Let $z \in \mathbb{C}$. For large $c>0$, how do we find some $c'$ such that $$e^{2 \pi c|z|^2 + \log(2) c|z|} \le e^{c' |z|^2}$$ for all $z$?
This is part of a hint in Exercise 5.4(a) of Stein and Shakarchi's Complex Analysis. We have $F_1(z) = \Pi_{n=1}^N (1-e^{-2\pi nt} e^{2\pi iz})$ for a fixed $t>0$. By choosing $N \approx c|z|$, the hint says we get, from $$|1-e^{-2\pi nt} e^{2\pi iz}| \le 1+e^{2\pi |z|} \le 2e^{2 \pi |z|},$$ $|F_1(z) | \le 2^N e^{2 \pi N |z|} \le e^{c'|z|^2}$.

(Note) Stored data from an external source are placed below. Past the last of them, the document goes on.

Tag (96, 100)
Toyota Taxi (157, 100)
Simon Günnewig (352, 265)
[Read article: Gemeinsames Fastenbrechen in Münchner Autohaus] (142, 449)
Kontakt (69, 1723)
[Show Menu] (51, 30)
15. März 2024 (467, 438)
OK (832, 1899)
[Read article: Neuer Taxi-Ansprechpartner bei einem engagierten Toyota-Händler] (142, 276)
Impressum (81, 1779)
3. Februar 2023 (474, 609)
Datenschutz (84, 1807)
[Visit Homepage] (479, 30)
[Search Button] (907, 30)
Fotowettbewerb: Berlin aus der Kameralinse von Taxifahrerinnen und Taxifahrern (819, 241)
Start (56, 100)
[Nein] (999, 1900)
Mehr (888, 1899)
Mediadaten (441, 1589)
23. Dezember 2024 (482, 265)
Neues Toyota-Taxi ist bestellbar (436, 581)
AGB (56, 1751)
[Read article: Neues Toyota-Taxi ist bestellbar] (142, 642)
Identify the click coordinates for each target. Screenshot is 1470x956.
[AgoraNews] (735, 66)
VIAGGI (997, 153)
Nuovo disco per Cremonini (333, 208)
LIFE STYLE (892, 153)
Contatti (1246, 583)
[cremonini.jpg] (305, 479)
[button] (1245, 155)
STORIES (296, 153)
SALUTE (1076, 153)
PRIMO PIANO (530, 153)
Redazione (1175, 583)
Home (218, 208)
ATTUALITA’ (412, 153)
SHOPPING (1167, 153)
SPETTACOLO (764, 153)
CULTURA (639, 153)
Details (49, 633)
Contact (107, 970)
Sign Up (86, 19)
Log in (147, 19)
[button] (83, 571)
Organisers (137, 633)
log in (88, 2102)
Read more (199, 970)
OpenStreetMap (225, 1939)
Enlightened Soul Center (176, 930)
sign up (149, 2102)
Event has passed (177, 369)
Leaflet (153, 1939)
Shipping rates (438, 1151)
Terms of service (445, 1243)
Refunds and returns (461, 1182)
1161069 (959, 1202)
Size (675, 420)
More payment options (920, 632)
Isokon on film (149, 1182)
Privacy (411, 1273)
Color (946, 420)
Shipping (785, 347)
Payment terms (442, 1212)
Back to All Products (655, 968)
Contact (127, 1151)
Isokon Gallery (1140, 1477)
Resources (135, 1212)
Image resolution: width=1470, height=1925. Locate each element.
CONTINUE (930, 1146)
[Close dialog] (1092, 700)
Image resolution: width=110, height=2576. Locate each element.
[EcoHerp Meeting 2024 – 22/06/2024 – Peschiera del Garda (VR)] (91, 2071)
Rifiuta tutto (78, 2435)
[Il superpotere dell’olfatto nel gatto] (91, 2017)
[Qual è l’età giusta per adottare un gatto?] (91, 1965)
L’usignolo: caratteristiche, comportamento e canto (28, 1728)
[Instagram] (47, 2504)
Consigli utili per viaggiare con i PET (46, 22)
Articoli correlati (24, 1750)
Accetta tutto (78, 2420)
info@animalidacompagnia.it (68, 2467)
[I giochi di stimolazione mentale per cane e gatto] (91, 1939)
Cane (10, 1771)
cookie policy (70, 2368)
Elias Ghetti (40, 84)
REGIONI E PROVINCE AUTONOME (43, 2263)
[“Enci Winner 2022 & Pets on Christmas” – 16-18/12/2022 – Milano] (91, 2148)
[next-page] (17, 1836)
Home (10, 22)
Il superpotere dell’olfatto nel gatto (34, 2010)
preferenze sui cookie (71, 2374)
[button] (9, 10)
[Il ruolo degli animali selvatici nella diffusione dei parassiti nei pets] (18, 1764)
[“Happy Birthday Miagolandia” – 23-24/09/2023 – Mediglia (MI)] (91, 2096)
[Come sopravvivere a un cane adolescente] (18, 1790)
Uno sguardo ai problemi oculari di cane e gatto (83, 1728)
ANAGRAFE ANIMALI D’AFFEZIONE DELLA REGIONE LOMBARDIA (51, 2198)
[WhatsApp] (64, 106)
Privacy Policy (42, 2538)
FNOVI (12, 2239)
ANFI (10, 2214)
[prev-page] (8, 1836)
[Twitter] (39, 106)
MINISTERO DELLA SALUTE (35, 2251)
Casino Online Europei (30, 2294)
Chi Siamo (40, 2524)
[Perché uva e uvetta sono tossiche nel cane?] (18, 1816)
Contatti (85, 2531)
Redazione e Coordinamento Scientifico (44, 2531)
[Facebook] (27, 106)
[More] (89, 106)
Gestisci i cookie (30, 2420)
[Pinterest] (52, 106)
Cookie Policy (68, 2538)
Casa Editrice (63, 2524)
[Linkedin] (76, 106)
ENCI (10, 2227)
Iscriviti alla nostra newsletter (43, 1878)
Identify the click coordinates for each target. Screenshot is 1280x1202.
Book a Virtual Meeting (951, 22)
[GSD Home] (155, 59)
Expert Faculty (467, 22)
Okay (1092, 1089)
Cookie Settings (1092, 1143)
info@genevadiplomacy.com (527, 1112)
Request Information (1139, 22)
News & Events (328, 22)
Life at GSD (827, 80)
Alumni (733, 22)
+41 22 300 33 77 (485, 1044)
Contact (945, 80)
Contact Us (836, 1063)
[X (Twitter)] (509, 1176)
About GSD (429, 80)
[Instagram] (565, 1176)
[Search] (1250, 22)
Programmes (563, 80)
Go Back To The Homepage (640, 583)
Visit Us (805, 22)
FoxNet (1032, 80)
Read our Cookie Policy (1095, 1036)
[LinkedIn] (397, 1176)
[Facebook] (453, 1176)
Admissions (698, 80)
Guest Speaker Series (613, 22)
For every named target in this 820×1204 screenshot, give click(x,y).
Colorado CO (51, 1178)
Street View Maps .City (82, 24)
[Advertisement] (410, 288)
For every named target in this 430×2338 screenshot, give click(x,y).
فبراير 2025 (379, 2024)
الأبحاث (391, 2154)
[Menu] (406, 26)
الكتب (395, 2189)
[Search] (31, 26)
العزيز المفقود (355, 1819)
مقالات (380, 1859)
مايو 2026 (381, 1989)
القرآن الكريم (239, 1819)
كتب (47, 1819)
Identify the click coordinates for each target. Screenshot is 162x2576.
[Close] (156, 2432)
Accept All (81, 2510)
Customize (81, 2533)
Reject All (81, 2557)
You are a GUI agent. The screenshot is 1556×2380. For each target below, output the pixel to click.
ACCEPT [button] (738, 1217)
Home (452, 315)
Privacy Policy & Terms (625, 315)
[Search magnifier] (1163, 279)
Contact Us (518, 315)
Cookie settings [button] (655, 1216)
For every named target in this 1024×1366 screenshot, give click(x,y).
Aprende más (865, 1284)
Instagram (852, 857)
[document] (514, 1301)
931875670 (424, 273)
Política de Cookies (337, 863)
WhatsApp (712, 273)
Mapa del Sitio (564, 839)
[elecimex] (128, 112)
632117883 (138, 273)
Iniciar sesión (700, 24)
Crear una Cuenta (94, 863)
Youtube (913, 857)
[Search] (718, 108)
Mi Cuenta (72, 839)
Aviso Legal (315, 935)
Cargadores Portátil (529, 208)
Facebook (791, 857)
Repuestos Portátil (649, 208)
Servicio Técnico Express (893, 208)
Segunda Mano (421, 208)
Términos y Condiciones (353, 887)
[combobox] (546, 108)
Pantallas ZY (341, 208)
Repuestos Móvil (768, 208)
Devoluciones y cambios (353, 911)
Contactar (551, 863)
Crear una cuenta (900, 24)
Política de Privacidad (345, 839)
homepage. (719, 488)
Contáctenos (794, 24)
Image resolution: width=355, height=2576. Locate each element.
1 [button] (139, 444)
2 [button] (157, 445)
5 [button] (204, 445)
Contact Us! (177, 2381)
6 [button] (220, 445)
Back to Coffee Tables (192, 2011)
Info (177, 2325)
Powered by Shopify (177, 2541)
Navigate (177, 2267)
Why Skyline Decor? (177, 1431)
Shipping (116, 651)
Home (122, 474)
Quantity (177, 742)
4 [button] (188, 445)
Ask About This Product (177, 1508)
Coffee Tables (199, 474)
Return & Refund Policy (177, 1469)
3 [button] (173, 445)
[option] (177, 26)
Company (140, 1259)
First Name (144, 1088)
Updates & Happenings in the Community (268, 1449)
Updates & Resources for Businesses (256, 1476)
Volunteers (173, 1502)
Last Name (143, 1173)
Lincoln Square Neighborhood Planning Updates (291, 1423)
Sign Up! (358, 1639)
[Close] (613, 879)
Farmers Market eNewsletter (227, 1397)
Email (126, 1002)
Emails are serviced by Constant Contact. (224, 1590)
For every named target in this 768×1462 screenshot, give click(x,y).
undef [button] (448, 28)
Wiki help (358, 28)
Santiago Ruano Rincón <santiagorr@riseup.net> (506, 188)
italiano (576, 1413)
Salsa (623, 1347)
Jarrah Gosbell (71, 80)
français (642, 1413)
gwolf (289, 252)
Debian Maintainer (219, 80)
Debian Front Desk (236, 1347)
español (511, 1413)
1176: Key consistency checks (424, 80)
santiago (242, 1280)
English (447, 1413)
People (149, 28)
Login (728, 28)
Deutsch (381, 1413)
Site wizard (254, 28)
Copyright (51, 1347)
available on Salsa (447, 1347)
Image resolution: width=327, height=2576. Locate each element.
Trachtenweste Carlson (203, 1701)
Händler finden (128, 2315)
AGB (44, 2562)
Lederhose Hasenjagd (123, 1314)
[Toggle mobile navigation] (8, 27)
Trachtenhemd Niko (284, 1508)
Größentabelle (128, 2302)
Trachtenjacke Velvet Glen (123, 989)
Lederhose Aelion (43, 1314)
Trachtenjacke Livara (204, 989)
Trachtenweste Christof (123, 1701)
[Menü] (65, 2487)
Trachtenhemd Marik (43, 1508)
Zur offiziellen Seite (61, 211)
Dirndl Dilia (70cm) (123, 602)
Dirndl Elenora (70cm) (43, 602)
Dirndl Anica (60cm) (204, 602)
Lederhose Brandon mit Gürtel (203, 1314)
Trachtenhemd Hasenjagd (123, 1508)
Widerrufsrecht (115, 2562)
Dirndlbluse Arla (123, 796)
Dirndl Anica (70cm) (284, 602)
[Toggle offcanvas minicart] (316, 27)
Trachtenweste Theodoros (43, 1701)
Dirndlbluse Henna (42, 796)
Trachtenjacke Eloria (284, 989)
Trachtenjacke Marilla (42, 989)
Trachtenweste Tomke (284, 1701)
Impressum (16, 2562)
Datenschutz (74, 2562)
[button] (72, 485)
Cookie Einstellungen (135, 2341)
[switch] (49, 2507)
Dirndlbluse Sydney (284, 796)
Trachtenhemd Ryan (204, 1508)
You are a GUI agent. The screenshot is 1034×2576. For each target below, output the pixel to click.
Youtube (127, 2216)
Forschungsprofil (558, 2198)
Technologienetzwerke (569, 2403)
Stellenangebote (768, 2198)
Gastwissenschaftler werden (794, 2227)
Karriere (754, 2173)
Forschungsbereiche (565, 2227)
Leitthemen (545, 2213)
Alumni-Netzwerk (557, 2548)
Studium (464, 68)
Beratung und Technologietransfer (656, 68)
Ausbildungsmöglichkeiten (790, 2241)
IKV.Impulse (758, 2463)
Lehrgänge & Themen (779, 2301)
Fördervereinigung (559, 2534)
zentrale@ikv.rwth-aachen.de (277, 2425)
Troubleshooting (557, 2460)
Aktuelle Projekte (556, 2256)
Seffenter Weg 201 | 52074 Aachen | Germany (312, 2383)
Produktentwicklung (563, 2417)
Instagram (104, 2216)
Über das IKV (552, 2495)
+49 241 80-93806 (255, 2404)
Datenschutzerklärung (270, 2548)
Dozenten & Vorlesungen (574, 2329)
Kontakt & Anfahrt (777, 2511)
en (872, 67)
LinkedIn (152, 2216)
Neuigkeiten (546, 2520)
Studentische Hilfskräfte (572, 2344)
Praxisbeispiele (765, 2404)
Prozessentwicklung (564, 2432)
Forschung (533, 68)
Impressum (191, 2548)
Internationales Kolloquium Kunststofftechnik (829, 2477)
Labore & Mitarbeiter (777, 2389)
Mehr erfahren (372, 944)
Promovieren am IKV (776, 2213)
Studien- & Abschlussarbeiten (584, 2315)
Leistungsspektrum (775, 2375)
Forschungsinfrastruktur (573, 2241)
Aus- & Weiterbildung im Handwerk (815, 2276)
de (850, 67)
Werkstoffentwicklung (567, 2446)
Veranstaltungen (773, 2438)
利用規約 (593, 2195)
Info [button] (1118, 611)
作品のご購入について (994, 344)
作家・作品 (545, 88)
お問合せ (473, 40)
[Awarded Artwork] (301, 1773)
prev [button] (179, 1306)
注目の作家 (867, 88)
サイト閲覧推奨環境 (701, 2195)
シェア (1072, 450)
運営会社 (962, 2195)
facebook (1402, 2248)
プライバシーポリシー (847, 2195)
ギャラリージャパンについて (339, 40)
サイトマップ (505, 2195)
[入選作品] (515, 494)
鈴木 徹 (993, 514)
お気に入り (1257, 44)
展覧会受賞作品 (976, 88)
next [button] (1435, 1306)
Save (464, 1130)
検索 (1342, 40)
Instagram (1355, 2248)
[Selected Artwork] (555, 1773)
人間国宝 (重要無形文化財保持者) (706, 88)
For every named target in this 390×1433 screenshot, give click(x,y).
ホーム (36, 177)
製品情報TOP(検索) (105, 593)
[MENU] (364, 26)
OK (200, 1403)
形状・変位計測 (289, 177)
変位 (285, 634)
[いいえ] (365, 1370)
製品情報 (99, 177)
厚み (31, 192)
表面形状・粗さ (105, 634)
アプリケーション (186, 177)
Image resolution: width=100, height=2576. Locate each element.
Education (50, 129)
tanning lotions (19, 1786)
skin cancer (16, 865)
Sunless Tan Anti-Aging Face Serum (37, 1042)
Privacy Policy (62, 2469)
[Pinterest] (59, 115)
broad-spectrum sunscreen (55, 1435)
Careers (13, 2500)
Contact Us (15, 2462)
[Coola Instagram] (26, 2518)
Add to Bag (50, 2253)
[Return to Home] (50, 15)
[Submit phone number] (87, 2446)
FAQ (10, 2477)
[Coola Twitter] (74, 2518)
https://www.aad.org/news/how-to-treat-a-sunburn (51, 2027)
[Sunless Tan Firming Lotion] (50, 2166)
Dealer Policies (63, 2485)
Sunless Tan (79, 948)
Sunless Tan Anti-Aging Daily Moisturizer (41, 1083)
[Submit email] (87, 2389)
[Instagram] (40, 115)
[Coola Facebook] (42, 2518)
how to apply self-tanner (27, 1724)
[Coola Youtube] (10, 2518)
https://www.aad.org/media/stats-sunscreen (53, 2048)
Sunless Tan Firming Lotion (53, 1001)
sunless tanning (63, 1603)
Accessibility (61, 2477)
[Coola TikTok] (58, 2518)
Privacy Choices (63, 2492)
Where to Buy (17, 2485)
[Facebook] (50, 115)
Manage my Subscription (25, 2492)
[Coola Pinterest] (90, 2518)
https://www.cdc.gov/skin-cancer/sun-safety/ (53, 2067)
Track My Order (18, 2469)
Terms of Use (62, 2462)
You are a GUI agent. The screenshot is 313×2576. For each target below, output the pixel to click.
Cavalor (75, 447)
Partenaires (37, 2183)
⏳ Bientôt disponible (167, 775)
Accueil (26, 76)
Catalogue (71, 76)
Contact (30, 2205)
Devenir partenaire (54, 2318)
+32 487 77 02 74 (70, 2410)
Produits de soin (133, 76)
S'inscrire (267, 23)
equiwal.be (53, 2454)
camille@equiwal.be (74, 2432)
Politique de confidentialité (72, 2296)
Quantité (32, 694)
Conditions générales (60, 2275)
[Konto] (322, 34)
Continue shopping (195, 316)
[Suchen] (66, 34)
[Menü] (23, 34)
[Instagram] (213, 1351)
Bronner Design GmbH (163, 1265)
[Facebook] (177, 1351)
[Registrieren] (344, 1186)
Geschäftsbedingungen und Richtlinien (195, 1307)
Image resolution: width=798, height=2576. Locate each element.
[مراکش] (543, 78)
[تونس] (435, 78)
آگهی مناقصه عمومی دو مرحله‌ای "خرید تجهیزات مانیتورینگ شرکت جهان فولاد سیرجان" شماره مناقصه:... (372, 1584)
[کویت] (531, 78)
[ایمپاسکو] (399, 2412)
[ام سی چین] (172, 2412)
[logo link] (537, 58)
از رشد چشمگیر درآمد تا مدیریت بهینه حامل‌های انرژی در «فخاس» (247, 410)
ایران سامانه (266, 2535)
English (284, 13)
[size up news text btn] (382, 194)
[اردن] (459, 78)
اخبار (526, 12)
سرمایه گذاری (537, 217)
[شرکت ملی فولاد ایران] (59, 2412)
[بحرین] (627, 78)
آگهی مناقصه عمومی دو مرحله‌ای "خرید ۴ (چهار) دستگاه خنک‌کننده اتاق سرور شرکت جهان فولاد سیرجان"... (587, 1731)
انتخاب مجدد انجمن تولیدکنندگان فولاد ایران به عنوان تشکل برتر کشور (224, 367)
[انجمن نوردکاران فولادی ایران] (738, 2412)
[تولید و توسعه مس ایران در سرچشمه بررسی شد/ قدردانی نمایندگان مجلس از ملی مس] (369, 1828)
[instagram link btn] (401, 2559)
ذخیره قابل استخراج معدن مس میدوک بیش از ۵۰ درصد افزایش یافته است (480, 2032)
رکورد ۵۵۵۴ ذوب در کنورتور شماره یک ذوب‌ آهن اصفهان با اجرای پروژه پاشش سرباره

Thus, if we take $N=c|z|$, we get $|F_1(z)| \le (2 e^{2\pi |z|})^N = 2^N e^{2\pi N|z|} \approx e^{2 \pi c|z|^2 + \log (2) c|z|}$. So it seems like we need some $c'$ such that $$e^{2 \pi c|z|^2 + \log(2) c|z|} \le e^{c' |z|^2}.$$
I am struggling with the case $|z| <1$. How can we bound all such $z$ by some multiple of $|z|^2$? I would greatly appreciate any help.